- Instructions for the task
Go through the entries below and copy each line that holds the word "settings".

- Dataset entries
=== Section Start ===
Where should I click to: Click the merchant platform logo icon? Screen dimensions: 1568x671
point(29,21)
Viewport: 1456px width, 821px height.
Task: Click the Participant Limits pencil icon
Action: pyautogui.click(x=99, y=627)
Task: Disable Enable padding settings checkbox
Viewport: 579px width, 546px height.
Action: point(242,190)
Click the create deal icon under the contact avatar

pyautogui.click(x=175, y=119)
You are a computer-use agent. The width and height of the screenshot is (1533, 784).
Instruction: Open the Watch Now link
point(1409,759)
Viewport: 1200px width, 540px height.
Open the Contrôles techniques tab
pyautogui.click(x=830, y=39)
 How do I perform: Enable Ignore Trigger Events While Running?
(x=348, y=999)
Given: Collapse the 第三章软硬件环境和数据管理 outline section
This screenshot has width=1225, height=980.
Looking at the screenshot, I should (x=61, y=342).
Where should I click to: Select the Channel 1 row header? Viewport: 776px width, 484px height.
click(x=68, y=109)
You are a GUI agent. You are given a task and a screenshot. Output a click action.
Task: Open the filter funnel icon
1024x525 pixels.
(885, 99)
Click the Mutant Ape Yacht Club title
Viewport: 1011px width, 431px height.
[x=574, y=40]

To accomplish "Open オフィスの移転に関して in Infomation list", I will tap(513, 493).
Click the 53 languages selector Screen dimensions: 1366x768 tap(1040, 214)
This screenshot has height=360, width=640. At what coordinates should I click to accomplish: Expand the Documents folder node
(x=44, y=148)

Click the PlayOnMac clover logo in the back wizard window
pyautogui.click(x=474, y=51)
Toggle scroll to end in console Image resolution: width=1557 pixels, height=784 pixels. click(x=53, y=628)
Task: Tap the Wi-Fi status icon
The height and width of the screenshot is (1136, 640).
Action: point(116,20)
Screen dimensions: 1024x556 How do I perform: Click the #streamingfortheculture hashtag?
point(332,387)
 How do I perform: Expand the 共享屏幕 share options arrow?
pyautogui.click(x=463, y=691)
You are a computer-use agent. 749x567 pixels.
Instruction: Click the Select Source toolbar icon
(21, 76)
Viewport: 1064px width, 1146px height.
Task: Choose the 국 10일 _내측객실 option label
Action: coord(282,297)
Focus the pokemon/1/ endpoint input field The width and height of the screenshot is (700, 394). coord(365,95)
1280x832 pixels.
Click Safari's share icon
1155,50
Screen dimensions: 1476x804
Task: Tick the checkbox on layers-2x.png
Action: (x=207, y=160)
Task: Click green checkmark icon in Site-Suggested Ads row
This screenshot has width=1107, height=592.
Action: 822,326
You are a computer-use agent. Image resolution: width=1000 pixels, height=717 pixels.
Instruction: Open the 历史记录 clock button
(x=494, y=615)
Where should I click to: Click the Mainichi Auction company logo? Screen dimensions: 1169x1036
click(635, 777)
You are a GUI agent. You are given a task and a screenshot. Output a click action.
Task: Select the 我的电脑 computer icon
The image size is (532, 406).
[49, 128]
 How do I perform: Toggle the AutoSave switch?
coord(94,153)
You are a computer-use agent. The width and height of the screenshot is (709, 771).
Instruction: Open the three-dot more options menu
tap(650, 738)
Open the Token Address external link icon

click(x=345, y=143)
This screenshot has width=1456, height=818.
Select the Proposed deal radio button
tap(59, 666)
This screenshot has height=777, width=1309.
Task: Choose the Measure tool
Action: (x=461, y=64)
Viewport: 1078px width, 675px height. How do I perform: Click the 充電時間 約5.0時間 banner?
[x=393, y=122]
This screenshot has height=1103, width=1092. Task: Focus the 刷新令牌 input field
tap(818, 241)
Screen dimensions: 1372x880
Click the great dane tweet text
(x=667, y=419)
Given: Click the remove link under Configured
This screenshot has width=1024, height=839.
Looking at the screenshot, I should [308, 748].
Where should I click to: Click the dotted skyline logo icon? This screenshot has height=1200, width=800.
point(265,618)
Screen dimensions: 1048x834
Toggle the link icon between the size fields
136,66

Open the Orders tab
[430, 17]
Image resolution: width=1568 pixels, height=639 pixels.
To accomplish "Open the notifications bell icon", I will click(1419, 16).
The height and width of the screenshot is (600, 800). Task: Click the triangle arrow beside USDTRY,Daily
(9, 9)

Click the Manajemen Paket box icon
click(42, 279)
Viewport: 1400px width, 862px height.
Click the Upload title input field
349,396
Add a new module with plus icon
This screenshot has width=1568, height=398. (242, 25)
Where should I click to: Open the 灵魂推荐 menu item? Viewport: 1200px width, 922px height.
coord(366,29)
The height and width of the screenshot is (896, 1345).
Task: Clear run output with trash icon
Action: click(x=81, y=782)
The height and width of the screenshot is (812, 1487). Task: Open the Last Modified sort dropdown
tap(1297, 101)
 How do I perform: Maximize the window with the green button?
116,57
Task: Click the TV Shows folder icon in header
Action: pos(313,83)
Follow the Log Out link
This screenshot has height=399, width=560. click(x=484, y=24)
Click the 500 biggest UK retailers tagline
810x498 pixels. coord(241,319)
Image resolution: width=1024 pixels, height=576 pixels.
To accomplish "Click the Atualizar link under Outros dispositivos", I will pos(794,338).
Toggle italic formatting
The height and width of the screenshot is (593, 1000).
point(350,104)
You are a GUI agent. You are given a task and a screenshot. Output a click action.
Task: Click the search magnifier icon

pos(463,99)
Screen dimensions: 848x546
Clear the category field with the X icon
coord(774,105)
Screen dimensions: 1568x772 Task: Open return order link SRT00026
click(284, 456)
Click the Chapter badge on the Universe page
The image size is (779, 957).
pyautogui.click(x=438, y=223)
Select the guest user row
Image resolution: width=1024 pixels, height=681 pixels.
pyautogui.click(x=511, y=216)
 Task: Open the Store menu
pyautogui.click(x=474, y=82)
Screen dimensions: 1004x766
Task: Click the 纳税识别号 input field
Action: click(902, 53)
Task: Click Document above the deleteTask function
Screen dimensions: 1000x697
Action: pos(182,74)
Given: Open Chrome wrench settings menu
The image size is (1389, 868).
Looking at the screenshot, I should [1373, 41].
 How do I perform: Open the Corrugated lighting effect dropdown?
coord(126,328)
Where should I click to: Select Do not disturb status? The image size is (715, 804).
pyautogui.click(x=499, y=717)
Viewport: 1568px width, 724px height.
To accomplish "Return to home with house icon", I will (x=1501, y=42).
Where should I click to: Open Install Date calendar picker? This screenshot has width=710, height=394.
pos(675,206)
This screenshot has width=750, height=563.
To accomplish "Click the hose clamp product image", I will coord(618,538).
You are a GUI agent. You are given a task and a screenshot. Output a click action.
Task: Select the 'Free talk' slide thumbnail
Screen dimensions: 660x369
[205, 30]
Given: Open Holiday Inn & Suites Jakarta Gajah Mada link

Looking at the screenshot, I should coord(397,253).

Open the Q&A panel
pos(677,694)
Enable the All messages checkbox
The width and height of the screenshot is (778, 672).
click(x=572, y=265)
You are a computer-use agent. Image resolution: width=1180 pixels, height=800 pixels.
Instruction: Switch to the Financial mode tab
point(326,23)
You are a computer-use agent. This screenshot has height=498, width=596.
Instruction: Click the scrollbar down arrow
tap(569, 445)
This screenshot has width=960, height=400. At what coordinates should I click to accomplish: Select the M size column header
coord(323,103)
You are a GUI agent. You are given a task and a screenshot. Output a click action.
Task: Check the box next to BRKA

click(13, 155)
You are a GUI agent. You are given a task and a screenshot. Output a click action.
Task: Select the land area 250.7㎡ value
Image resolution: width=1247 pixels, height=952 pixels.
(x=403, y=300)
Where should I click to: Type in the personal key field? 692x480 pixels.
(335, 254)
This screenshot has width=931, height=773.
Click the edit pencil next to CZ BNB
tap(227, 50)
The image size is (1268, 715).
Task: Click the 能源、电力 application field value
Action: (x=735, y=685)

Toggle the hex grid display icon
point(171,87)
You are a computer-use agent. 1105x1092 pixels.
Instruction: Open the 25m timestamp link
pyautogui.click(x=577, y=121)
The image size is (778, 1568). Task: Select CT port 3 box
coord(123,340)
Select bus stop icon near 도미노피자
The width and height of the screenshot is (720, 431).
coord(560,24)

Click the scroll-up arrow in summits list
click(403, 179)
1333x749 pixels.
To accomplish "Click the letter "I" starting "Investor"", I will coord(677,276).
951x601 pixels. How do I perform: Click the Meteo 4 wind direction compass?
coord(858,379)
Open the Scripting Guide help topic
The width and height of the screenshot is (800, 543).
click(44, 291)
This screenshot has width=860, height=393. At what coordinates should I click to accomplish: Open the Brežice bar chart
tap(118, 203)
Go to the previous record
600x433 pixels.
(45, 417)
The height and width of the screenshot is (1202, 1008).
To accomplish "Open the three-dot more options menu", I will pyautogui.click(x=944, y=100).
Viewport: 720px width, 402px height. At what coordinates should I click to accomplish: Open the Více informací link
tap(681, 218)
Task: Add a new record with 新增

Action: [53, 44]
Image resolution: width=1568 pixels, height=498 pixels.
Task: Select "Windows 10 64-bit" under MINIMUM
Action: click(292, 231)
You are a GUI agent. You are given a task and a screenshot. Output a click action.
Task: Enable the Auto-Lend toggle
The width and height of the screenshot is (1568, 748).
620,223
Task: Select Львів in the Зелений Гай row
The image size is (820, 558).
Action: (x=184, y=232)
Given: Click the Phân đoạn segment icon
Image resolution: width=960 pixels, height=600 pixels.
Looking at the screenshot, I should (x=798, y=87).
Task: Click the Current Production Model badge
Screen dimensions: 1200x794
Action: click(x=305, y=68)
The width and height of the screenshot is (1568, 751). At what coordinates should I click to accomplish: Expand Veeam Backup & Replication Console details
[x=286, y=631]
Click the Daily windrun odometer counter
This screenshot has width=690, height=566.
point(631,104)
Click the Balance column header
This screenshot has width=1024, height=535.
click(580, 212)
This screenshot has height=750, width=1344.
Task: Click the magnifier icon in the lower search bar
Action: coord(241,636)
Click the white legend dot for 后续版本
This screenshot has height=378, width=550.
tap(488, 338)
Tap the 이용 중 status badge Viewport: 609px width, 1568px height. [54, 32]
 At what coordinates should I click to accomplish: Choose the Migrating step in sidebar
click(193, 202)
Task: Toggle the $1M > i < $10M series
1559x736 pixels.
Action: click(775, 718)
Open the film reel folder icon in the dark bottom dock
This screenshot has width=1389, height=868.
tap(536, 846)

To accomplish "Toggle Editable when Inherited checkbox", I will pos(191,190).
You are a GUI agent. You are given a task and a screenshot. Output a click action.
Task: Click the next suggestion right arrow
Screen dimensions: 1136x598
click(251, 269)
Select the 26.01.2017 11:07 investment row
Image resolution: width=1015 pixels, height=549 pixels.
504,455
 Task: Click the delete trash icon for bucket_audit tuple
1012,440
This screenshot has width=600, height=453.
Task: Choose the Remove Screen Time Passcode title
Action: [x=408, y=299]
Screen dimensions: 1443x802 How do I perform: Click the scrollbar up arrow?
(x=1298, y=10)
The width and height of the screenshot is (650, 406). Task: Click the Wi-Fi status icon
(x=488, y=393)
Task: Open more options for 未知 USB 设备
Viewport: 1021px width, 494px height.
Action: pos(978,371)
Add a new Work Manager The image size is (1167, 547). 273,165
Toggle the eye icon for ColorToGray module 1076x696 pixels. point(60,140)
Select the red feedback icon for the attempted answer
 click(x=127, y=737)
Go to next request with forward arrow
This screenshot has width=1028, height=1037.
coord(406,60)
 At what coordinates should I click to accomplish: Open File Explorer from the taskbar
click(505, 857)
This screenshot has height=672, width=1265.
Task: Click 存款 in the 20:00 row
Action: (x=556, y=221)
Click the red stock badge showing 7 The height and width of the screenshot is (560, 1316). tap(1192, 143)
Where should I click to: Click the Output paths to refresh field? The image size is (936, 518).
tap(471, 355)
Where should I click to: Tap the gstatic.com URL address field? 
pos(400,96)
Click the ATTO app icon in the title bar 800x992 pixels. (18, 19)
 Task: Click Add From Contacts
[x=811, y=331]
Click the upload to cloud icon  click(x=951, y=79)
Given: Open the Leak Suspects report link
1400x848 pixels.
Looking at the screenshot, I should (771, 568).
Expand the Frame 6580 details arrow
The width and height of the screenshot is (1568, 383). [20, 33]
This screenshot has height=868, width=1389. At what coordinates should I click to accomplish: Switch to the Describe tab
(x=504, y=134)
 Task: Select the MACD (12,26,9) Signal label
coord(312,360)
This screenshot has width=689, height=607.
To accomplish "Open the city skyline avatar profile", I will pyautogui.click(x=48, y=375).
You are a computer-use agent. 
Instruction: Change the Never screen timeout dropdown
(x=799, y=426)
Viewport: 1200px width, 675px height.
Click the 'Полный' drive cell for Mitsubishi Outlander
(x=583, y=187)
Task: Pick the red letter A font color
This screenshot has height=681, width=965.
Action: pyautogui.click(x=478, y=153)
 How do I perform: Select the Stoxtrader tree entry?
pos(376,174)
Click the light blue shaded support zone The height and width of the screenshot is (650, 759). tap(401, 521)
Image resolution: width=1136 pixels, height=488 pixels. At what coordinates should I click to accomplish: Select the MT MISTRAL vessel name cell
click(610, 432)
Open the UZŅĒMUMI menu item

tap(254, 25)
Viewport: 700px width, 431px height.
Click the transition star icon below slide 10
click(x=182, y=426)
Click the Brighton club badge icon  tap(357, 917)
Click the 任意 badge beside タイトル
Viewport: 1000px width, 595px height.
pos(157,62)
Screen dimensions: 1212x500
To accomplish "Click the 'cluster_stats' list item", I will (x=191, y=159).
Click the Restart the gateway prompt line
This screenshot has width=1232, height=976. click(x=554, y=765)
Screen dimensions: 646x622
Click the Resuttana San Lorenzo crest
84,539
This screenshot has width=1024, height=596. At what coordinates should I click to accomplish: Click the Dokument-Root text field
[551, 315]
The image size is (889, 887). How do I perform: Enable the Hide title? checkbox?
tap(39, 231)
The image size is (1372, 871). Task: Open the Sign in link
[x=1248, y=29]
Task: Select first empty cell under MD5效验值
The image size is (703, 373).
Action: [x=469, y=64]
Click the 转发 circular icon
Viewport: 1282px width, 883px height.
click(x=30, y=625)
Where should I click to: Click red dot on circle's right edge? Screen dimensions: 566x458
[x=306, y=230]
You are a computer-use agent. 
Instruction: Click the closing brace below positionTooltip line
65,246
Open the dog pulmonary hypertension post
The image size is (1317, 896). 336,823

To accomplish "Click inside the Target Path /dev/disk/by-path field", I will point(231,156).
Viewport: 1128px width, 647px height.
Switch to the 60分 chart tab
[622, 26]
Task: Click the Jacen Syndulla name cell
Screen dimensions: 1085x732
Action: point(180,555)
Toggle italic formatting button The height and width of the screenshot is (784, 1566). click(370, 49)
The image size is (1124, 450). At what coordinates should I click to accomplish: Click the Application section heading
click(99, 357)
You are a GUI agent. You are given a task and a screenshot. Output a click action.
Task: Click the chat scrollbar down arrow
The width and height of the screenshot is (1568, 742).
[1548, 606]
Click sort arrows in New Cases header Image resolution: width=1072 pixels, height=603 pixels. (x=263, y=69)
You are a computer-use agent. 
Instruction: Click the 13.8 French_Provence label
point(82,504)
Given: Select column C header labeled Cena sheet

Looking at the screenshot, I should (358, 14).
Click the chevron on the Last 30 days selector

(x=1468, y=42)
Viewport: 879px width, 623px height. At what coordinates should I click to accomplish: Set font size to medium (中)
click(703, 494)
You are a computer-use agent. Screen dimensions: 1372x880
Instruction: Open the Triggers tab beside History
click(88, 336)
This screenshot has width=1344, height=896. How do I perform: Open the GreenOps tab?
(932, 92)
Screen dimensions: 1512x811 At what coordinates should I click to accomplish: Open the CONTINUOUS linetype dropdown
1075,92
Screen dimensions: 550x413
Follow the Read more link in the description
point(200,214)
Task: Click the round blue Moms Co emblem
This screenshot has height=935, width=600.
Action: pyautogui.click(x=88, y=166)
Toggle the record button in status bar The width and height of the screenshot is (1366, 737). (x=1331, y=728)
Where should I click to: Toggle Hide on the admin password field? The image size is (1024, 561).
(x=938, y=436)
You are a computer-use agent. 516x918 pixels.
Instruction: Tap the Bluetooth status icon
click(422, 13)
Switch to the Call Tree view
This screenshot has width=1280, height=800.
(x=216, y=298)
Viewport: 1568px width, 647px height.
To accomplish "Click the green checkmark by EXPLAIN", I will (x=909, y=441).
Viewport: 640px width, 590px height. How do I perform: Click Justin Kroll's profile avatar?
=== Section End ===
- Expected answer
Task: Disable Enable padding settings checkbox
Given: Open Chrome wrench settings menu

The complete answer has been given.